The bill's provisions concerning interchangeability do not recognize that, as FDA has stated, "scientific and safety issues of determining interchangeability at present are significant" and "legislation should not allow for determinations of interchangeability at this time" (1). Further, the bill does not prohibit substitution of biosimilars for innovator products without the knowledge or input of the patient and his or her physician. Physician groups, including the American Medical Association and the American Academy of Pediatrics, agree that it is essential for doctors and patients, rather than pharmacists or health insurance plans, to decide whether the innovator biologic or biosimilar would be better for each individual patient.

H.R. 1427 unfairly tilts the playing field toward biosimilars manufacturers. It provides for less data exclusivity than traditional pharmaceutical drugs currently receive under the Hatch–Waxman regime even though every credible study on this issue has found that biologics will need greater data exclusivity than traditional drugs to ensure future medical breakthroughs. Additionally, innovators would be required under the bill to share detailed information about every applicable patent with biosimilar manufacturers, making it easier for the biosimilar company to bypass valid patents. Innovators, however, would have no ability to receive relevant information from the biosimilar manufacturer about the molecules, ingredients, and processes they use to create the biosimilar.
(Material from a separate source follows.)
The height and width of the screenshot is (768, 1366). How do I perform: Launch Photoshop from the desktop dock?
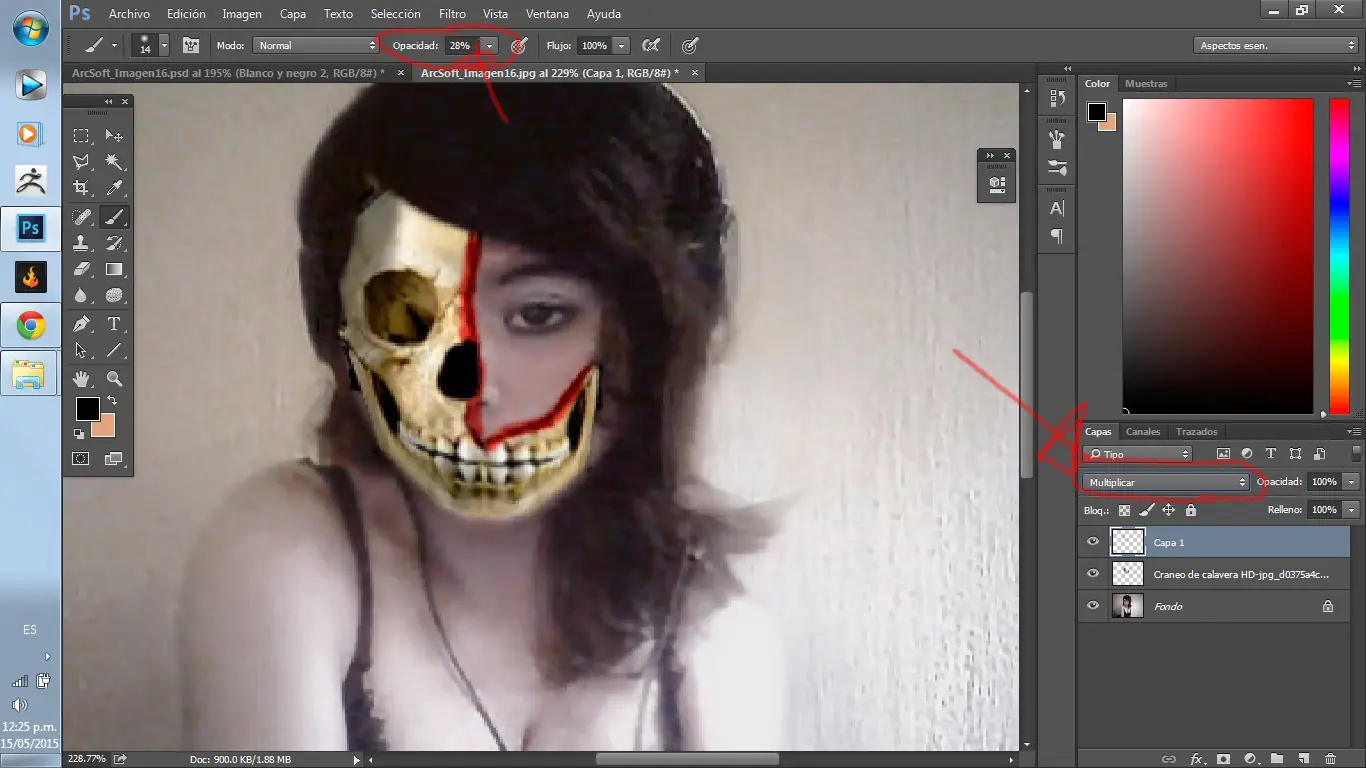(x=29, y=228)
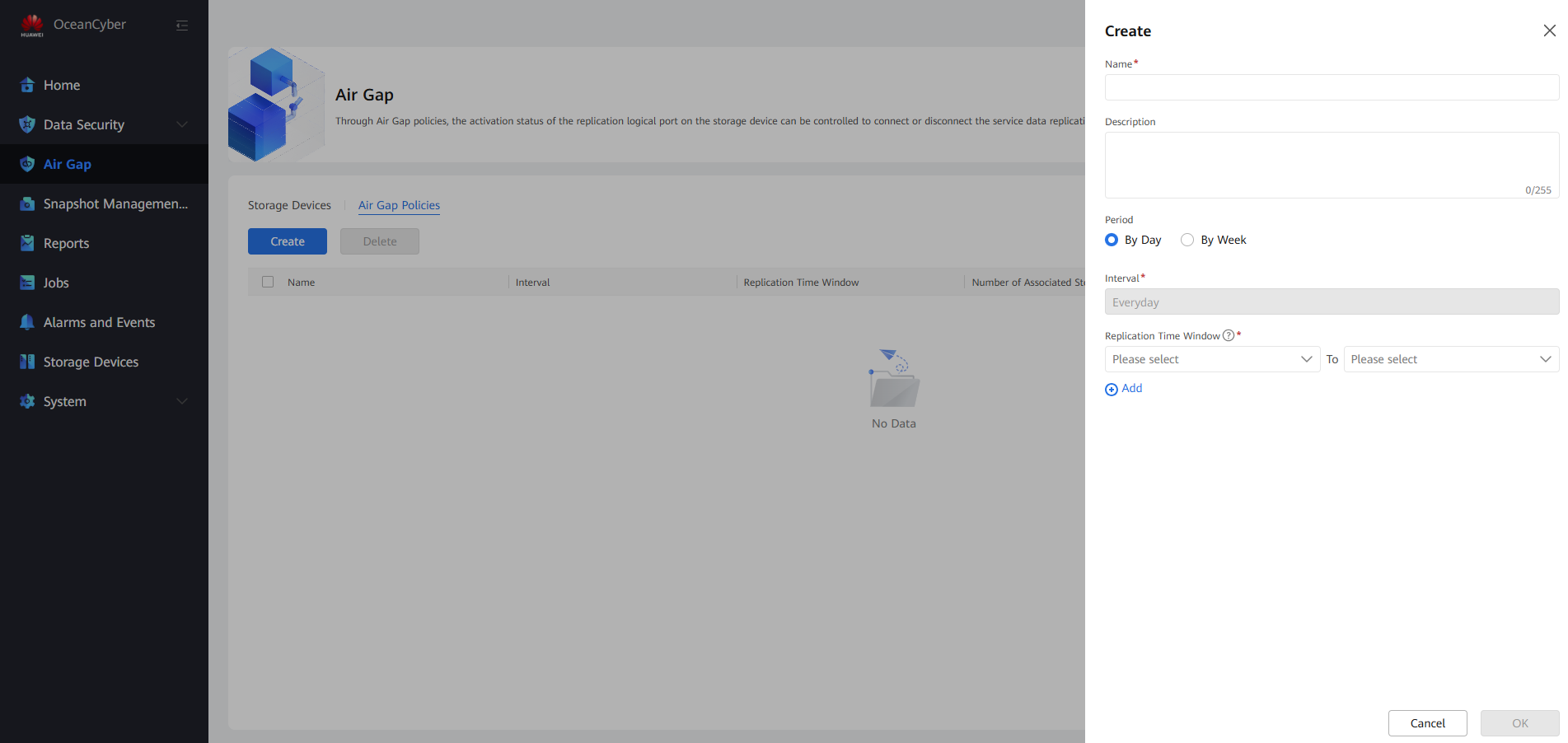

The approval of biosimilars should provide patients more affordable alternatives to life-saving medicines, a goal we all share. Given the complexity of biologics, Congress and FDA must be deliberative and careful in setting standards to approve products that seek to replicate proven biologic treatments. Congress should cut costs, not corners, so that no patient will have to accept greater risks when using a biosimilar.

Reference

1. F. Torti, Letter to the Hon. Frank Pallone, Jr., Sept. 18, 2008, http://bio.org/healthcare/followonbkg/20080918_FDA.pdf, accessed Apr. 14, 2009.

The Generic Pharmaceutical Association's point of view

Kathleen Jaeger

As our elected officials work to reform the US healthcare system by decreasing costs and increasing access to quality care, momentum for creation of a workable approval pathway has skyrocketed.

In February, President Barack Obama's budget proposal called for a biogeneric pathway that mirrors the proven Hatch–Waxman market-exclusivity model, one that ensures that brand companies cannot extend exclusivity using "ever-greening."

On Mar. 11, US Reps. Henry Waxman (D-CA) and Nathan Deal (R-GA) introduced the bipartisan H.R. 1427, the Promoting Innovation and Access to Life-Saving Medicine Act. On Mar. 26, US Senator Chuck Schumer (D-NY) and others introduced companion bipartisan legislation in the Senate.

These bills are in stark contrast to the bill supported by the Biotechnology Industry Organization (BIO), the Pathway for Biosimilars Act (H.R. 1548). This act includes an unprecedented and unjustifiable nearly 14 years of market exclusivity which will tragically keep affordable biogenerics from patients in need for decades.

Contrary to what some may think, GPhA and BIO share many of the same goals when it comes to biologics, chief among them being that both organizations are committed to making sure we offer the best and safest medicines available anywhere in the world. In addition, both organizations allow sound science to drive the process.